Sunday, July 31, 2011

Wanderings • NYC • Quick Visit

I am not sure the design community - so vibrant in place like NYC - realizes what a culture shock it is for those of us outside the city to come in for a visit. I live about 2-3 hours away (maybe 5 depending on traffic) and get to the city maybe twice a year. Yesterday was one of those days and it is the little things that catch me off guard - things like the shoes the wait staff was wearing at the little place we had brunch, or the window displays, or the food options, or how dressed up people get to walk their dogs, or even how dressed up the dogs are!  Definite culture shock.

In any case I went to the Big Apple for exciting reasons. I was accompanying my husband David as he delivered one of his kinetic sculptures to a gallery on Madison Avenue for display in the front window. If you haven't already checked out his website you should at Wood That Works.

The gallery is An American Craftsman and they have been selling David's work for nearly 20 years.  They happened on a lease for a short term gallery space on Madison Ave. right next to the Whitney Museum of American Art. Great Spot!

The gallery showcase fine American craft and includes beautiful work in wood, glass, metal and ceramics.  And some exceptional kinetic sculptures as well!

If you are in the city between now and the New Year you should check them out at 940 Madison Ave right above 74th Street.

They also have 2 other NYC locations plus locations in Stockbridge, MA and Savannah, GA as well.

Manhattan Times Square Hotel
790 7th Ave, corner 52nd St
New York, NY 10019
Phone: 212-399-2555
Gallery 55
150 West 55th St
New York, NY 10019
Phone: 212-757-7757
Madison Ave
941 Madison Ave
New York, NY 10021
Phone: 212-399-2555
36 Main Street
Stockbridge MA, 01262
Phone: 413-298-0175
223 West Broughton Street
Savannah GA, 31401
Phone: 912-239-8989

©2011 Ashbee Design, Marji Roy

Saturday, July 30, 2011

Cement Balls Rolled into Place!

Today we uncovered the remaining four concrete balls (See post 1, post 2, post 3 for additional info) and rolled them into place!  Exciting.

They are a short distance into the woods surrounded by natural wood grass, and are visible from David's studio and from our hiking trails.  

The last four have been curing for a number of days so we removed the black plastic.

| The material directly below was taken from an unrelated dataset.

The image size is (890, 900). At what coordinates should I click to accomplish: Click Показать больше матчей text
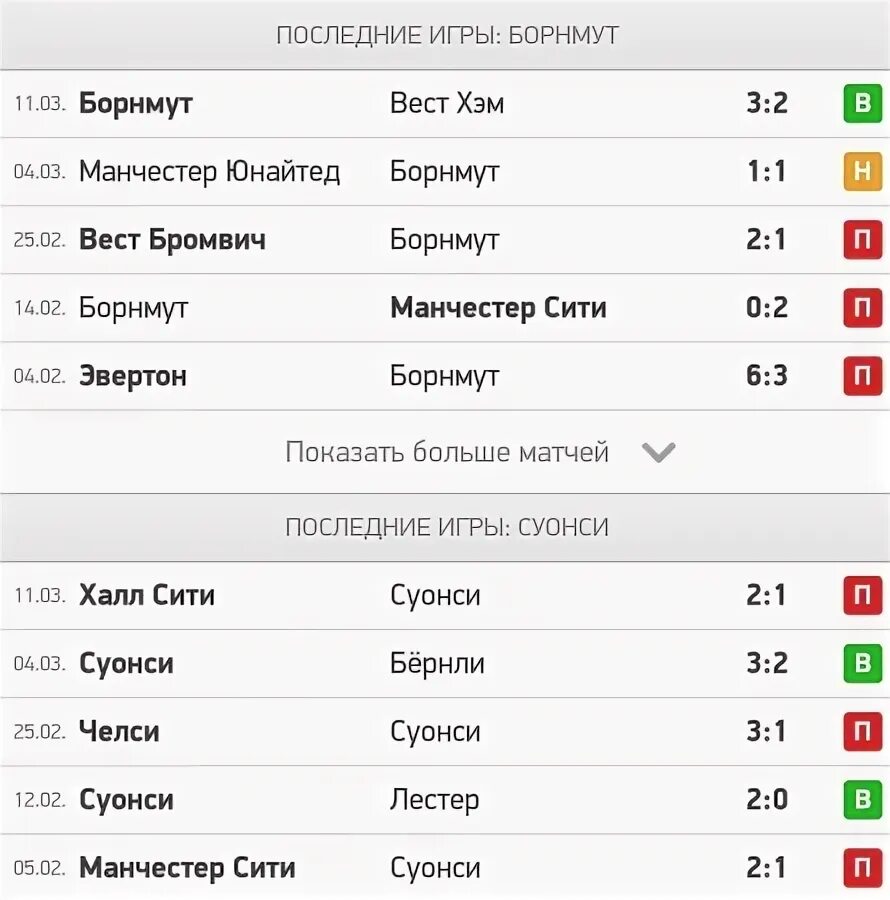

They are still a molted gray. In a day or two they will dry and match the original three. We are a little surprised by how white the concrete is but we expect it will weather to a different shade of gray. Time will tell.

Even though they are very heavy we had no trouble moving them. I expect we will rearrange them regularly, and the kids will do so again every time they come home to visit.

And here is a view with me in it so you can get a size relationship.

We love our woods and our growing sculpture garden! Sculpture Week 2011 is over. Both David and I are back at work but what fun we had. Time to start thinking about ideas for 2012. In the meantime we are considering titles for this sculpture. Any thoughts?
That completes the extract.